Wednesday, August 10, 2011

The importance of staying mentally agile

I am a software engineer, and I get paid to write software and design software systems. In my spare time I write other code: Arduino and microcontroller code and Android code for my phone. Over the past few days, I have been modifying my site's CSS and HTML to ensure it looks just right. Forget just right, I wanted it to look darn near perfect, even if it meant knowing everything about CSS layout.

After a few days of not writing software or constructing anything, I get itchy. At the very least, I find reading technical documentation and learning about the innards of systems very liberating.

I didn't understand why this is so until I was discussing mental agility with a friend. He mentioned that, in his job, he felt his skills were wasting away. He felt that he was getting slower. He thought he was taking longer to learn new systems. After this discussion, I realised that I am scared of losing mental agility. A lot of my home-hacking is done for fun: I love playing with an Arduino and electronics. But I suspect that deep down, I am also motivated by a fear of slowing down.

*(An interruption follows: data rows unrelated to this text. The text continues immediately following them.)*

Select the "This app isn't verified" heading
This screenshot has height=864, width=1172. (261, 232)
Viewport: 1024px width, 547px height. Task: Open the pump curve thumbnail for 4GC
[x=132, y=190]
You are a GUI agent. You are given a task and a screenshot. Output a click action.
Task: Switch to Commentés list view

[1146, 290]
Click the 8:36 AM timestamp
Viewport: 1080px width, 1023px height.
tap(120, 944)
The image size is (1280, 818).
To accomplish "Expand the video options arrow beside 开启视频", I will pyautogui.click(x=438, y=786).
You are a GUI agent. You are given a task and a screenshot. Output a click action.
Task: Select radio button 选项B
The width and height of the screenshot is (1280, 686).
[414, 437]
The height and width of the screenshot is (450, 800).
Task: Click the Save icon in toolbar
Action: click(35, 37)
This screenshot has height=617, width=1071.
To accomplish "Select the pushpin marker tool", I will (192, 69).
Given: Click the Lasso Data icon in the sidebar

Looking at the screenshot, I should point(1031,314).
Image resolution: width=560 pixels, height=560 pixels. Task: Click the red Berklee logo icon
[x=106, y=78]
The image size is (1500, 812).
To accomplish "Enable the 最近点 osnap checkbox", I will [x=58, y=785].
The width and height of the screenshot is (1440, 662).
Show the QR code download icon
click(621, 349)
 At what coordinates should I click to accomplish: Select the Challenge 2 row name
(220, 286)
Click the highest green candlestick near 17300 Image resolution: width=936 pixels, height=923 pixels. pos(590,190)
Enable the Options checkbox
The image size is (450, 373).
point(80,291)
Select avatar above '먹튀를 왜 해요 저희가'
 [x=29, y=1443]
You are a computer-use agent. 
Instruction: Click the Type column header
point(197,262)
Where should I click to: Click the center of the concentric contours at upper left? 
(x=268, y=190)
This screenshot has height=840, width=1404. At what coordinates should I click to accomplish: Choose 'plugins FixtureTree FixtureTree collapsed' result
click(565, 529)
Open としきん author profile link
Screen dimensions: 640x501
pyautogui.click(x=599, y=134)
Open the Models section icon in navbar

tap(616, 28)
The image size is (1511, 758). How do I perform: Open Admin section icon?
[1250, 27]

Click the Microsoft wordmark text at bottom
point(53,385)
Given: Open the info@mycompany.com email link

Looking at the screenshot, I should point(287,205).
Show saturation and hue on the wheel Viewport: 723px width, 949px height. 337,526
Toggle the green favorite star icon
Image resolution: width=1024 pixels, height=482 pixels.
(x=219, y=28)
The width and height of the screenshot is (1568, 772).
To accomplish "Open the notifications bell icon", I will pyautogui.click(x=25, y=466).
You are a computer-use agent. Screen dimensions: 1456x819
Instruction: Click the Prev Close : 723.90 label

I don't want to reach a point when I cannot learn something new, because my livelihood depends on learning new things quickly and in sufficient detail.

Intelligence is more than just mental agility. Intelligence includes quick learning, and also requires good communication and abstract thought.  But the ability to quickly learn a new area is critical.  Even if I wasn't an engineer, I would be working in a profession that required quick mental thinking.  Learning an arcane instruction set won't make me smarter (more intelligent). However, I will get the mental rush of learning something new. And I'll know that I have the mental agility to learn something new to sufficient depth. In the future when I'm required to learn something completely new, I will be prepared for it.

In the case of my friend, his fears are unfounded. The guy is a talented engineer and a quick learner. He is certainly faster than I am at learning new things.

Ironically, the people who are worried about slowing down are the ones that never slow down. They drive harder, keep picking up new skills and keep sharpening their powers of learning.

The people slowing down are the ones that aren't worried about slowing down. If you're worried about slowing down: you're probably doing fine.